----- SUPPLIED INFORMATION -----

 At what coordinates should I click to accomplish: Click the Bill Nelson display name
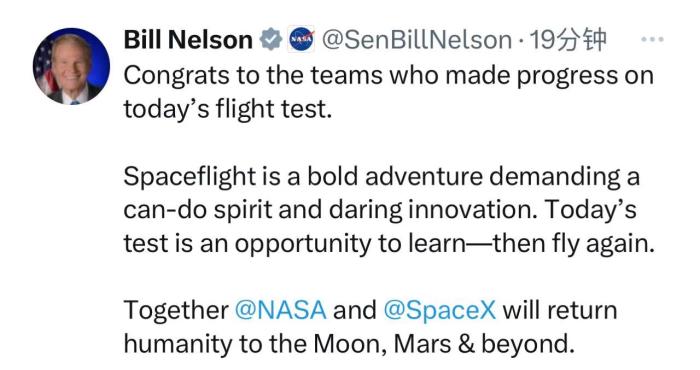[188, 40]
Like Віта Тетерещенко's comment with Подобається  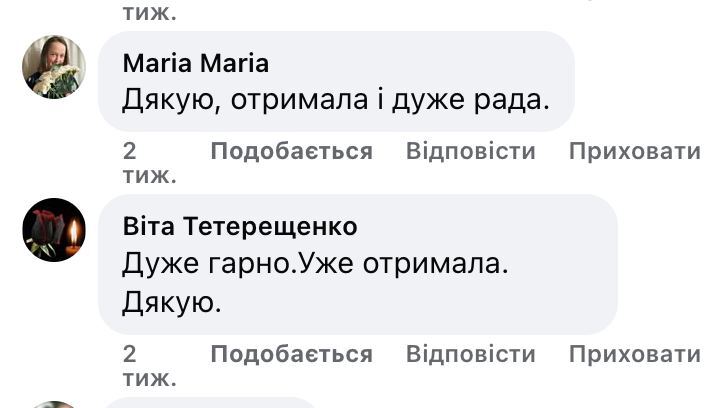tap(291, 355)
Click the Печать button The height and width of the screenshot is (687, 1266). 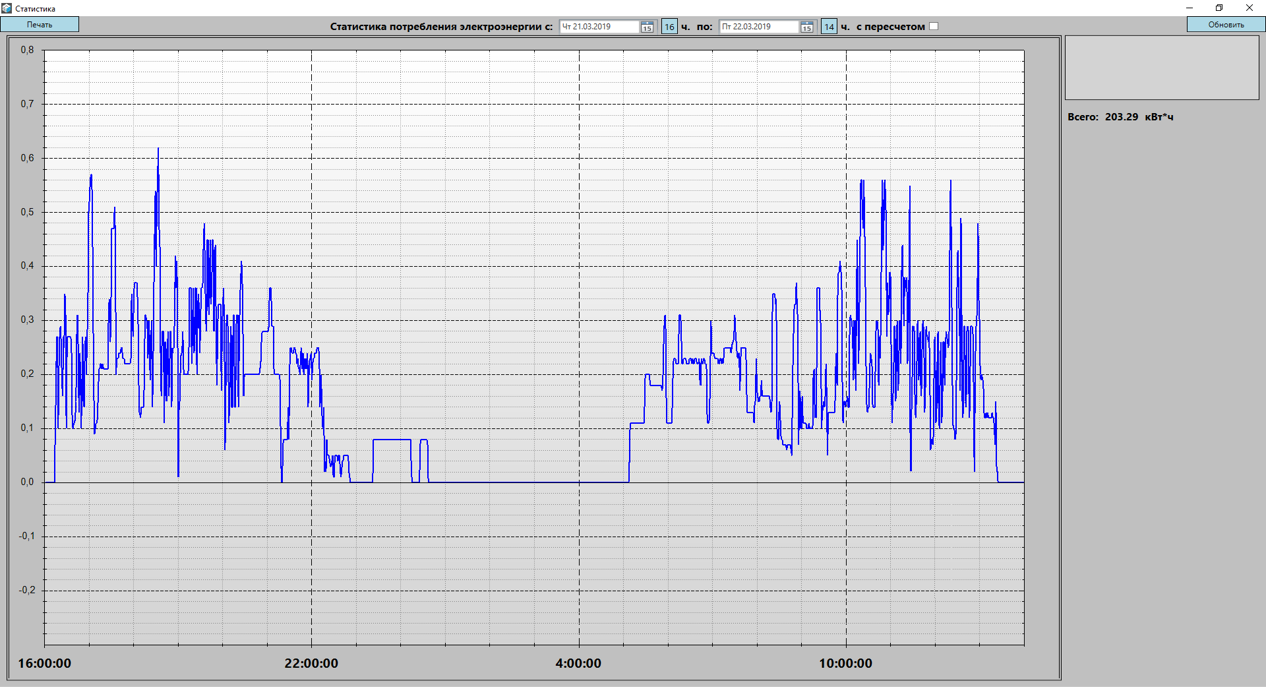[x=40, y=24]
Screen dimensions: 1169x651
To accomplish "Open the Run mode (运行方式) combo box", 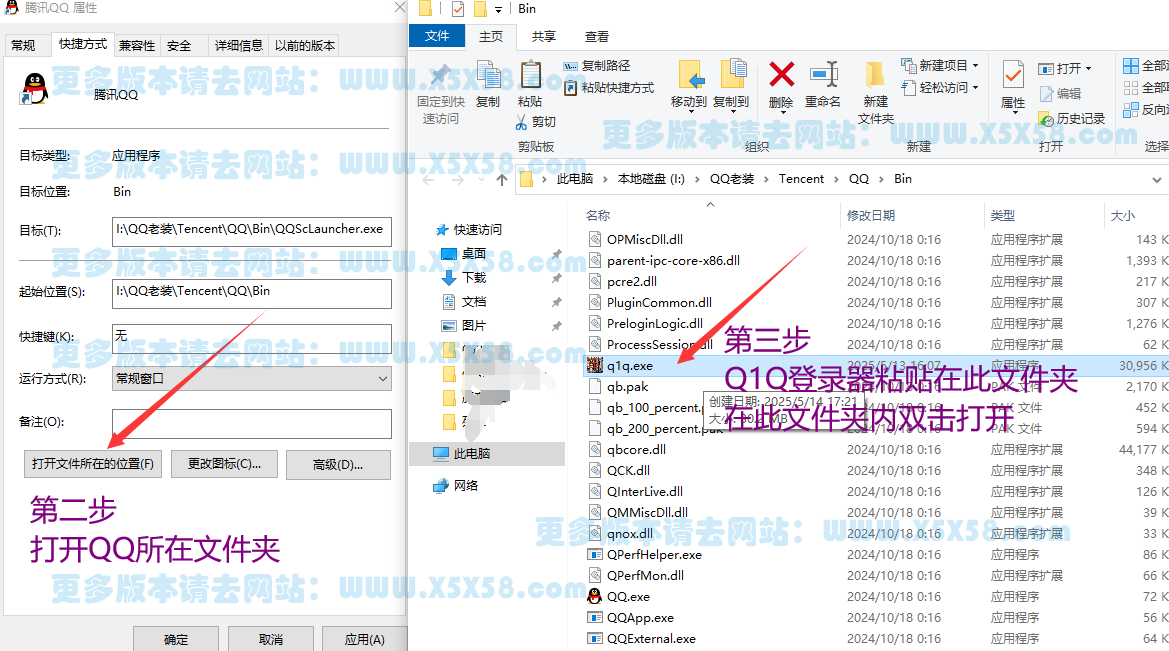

-----

> **TASK GOAL**
Pictures are to be dropped, and the lines from the line with "Screen dimensions: 1169x651" through the end of the material above are to be reproduced exactly.

> **TASK SOLUTION**
Screen dimensions: 1169x651
To accomplish "Open the Run mode (运行方式) combo box", 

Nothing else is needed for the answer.